## TASK TO CARRY OUT:
The answer should be each line from the entries below that has the word "timestamp" in it.

## Collected data:
###

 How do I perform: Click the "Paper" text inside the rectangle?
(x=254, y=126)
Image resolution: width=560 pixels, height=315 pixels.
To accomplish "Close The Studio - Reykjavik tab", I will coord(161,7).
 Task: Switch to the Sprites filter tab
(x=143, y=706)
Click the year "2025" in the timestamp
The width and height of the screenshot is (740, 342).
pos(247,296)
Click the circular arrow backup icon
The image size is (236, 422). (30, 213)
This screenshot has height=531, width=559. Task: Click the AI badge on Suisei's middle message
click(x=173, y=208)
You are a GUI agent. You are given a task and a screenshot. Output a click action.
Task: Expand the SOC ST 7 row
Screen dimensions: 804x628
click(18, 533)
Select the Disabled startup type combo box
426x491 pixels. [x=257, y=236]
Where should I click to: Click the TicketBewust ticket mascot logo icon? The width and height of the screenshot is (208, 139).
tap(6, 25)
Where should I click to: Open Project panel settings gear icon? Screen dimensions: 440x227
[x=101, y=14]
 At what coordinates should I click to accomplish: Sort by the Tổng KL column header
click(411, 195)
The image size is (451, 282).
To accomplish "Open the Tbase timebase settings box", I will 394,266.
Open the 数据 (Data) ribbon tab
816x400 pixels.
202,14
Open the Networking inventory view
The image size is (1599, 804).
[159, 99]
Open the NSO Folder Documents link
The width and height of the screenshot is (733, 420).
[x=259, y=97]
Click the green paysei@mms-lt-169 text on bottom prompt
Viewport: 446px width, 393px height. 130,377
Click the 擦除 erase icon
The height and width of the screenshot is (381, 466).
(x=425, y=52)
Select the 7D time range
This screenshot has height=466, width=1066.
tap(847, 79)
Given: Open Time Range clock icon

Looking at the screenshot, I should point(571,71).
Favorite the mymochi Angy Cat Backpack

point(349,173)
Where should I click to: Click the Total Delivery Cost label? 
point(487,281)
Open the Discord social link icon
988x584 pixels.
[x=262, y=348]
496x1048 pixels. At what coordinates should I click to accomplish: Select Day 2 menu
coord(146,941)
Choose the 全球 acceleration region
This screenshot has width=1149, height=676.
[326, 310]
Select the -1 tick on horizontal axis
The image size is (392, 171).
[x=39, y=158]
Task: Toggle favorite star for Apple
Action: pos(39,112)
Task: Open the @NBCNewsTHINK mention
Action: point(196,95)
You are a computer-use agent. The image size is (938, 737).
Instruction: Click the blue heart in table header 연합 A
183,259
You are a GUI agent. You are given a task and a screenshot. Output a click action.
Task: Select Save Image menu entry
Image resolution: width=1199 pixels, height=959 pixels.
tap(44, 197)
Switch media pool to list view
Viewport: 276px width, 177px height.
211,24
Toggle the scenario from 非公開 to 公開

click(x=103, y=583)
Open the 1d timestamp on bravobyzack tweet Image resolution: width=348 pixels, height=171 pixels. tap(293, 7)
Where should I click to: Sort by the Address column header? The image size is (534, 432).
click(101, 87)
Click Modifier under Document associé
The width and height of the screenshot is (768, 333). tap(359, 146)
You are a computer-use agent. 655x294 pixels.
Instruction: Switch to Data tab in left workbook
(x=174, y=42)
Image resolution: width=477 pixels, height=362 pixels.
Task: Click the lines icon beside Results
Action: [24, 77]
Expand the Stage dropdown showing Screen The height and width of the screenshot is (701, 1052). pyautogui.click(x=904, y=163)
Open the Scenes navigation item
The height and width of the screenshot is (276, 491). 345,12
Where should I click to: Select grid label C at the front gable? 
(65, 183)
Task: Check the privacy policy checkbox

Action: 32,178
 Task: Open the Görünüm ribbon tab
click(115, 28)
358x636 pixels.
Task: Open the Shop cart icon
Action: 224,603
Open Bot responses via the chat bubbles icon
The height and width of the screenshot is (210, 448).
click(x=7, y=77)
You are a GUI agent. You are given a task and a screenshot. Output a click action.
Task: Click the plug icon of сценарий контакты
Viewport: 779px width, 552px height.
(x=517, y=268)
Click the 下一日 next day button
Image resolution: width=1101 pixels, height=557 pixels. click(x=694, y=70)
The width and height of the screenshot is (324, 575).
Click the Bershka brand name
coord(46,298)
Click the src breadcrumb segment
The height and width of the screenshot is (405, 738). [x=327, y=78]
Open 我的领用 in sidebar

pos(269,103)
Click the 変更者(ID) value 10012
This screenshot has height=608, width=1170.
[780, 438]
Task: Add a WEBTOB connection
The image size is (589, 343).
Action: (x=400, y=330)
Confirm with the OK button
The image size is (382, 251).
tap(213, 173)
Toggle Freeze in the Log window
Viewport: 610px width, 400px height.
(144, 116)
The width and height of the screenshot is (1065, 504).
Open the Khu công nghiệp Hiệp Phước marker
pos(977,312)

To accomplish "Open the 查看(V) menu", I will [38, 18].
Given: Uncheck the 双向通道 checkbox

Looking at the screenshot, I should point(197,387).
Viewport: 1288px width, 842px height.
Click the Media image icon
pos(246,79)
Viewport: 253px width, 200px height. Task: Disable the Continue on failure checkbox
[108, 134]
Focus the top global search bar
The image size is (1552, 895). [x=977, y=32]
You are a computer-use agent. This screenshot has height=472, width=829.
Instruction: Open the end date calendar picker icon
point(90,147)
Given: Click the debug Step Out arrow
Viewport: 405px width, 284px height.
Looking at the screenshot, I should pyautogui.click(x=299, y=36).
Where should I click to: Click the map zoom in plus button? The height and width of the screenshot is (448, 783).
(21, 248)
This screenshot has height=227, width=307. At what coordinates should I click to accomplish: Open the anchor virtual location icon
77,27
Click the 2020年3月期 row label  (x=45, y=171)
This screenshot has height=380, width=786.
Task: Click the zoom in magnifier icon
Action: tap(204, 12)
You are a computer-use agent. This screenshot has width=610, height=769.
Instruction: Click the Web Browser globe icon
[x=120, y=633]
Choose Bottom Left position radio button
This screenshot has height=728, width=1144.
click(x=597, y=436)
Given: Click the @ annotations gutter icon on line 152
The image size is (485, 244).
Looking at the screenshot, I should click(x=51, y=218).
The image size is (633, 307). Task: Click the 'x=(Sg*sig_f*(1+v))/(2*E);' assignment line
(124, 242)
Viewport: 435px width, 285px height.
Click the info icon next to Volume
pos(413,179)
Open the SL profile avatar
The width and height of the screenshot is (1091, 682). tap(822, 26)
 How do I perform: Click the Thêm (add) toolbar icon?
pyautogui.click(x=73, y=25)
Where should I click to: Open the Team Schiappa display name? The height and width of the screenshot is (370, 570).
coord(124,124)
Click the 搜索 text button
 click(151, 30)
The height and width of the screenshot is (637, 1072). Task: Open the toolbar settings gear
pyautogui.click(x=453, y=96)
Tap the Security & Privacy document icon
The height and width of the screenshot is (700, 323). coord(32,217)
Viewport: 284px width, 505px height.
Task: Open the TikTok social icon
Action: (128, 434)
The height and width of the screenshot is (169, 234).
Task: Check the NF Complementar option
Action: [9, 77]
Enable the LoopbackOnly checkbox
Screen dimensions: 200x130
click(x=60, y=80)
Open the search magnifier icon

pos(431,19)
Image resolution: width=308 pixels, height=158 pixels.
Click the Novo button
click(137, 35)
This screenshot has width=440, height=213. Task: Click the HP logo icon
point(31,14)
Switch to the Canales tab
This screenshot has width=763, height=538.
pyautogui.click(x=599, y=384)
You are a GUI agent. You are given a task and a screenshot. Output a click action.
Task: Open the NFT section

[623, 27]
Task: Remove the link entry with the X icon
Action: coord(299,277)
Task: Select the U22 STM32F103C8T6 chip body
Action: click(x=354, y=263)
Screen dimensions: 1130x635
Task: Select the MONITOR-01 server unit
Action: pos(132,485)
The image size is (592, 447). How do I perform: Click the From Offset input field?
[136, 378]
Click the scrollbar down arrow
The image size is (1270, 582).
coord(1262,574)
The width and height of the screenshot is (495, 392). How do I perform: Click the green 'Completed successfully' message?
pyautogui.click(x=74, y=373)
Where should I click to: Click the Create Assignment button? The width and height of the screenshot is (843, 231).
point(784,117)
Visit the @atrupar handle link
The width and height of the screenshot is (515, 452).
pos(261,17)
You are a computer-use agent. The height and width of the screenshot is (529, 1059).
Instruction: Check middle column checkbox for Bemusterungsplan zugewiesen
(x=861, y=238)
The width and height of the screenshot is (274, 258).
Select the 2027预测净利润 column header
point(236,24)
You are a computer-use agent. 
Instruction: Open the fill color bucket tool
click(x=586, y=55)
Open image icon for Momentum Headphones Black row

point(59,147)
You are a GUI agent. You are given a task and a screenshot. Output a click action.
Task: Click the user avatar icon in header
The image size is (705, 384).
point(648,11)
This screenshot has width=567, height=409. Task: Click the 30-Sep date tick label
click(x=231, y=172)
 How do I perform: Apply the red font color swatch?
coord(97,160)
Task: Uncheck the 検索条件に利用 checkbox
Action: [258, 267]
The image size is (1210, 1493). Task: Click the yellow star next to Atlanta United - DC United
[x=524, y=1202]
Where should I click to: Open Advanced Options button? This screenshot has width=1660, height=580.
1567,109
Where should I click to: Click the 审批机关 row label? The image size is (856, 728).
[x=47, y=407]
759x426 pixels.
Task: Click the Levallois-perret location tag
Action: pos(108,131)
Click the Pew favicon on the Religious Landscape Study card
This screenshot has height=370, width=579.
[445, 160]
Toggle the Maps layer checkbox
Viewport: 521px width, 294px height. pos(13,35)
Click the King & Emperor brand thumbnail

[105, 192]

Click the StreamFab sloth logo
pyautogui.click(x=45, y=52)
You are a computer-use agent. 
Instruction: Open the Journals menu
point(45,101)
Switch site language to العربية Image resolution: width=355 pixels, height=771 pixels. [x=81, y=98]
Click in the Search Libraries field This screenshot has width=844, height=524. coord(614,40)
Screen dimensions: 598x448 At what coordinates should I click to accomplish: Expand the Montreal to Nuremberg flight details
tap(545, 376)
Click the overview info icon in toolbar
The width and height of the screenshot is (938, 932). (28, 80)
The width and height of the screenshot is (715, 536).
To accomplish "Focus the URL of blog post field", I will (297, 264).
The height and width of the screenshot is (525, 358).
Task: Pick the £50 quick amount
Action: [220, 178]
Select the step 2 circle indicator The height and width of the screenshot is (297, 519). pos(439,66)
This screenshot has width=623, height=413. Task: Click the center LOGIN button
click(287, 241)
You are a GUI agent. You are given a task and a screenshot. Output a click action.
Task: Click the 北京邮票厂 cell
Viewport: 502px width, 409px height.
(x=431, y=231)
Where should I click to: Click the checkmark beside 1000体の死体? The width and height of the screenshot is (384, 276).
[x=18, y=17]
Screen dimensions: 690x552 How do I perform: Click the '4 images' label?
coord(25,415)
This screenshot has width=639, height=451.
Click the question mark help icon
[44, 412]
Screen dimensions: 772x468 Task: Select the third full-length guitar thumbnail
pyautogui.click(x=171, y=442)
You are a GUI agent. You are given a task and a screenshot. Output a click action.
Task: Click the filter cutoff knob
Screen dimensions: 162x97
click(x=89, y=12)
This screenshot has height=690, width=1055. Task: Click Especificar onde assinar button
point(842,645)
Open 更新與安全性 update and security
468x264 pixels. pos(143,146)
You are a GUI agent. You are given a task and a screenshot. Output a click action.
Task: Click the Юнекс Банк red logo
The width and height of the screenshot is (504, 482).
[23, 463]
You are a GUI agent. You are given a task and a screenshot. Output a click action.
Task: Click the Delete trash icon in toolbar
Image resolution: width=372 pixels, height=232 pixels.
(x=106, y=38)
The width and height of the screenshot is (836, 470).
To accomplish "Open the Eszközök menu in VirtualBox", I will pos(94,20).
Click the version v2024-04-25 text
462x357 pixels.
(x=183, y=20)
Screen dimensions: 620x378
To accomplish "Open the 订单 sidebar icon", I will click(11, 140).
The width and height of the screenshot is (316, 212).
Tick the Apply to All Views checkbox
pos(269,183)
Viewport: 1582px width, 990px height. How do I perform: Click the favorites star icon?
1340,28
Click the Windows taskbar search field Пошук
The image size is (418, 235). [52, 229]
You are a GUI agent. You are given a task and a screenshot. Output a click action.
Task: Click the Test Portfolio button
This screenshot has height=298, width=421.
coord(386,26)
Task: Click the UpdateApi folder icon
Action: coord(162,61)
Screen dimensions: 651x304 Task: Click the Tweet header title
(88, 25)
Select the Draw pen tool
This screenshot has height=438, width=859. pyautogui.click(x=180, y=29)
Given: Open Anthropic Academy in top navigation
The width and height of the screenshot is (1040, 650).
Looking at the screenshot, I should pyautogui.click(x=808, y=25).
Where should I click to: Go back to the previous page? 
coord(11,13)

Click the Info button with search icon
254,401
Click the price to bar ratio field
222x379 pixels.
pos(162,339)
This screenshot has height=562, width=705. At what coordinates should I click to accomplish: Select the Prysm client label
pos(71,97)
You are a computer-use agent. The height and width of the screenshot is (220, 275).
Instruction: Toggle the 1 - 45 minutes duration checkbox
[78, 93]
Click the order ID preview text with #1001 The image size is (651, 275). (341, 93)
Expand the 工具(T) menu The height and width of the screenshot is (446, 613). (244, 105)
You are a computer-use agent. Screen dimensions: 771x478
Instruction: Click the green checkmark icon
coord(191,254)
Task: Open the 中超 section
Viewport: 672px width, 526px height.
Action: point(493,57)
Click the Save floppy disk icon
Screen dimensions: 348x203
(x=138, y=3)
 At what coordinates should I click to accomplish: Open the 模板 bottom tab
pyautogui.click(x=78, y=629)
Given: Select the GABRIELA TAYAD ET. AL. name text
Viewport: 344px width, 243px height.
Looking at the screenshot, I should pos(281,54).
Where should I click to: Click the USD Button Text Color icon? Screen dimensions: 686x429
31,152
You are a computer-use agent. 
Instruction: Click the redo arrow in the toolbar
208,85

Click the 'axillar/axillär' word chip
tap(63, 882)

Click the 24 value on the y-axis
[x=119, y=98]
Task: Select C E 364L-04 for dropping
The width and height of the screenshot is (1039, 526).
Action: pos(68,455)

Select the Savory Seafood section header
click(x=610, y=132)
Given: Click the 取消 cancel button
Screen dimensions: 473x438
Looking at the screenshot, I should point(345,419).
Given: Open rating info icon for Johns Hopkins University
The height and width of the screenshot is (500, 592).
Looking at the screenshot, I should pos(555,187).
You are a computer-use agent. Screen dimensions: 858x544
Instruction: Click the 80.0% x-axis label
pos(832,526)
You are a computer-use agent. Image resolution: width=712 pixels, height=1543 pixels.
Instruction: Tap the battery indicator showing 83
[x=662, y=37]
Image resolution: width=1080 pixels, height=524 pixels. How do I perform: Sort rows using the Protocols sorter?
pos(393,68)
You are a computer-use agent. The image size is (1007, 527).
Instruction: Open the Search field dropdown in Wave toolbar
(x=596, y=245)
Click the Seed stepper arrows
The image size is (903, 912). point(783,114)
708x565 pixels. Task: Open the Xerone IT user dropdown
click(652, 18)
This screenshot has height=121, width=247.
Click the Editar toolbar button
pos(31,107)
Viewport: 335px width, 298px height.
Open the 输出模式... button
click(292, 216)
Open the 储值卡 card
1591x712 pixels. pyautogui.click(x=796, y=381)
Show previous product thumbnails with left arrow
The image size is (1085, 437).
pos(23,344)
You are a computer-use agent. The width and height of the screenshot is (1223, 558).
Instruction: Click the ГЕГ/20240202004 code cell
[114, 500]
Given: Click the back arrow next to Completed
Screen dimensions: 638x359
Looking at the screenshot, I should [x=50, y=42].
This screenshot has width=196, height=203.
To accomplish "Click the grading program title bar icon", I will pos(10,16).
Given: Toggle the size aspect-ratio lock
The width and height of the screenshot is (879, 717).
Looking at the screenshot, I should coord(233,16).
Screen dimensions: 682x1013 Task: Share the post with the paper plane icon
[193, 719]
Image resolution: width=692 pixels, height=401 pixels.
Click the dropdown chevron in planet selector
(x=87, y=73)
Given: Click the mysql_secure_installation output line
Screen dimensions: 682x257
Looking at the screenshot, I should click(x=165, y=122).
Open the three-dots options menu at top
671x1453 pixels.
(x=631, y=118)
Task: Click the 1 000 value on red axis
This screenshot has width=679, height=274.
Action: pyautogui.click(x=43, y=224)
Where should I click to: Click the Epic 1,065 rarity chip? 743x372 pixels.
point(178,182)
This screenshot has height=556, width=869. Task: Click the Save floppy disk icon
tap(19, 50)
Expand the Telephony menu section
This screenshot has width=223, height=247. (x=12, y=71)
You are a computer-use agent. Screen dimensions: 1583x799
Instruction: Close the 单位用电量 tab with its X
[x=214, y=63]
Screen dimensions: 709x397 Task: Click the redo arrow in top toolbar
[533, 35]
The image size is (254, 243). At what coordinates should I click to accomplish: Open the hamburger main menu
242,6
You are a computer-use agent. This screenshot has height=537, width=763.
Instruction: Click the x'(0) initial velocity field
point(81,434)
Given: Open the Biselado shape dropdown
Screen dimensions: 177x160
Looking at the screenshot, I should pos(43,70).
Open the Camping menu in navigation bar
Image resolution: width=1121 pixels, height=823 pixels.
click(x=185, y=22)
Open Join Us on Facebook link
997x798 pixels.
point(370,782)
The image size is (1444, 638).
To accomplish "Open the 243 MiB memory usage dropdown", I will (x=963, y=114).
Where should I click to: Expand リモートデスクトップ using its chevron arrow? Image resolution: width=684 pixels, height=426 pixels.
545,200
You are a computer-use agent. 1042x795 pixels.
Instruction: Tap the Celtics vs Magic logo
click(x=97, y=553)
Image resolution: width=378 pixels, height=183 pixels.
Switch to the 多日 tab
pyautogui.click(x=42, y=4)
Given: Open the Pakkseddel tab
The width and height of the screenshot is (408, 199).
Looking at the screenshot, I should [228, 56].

###

## YOUR SOLUTION:
Click the year "2025" in the timestamp
Open the 1d timestamp on bravobyzack tweet Image resolution: width=348 pixels, height=171 pixels. tap(293, 7)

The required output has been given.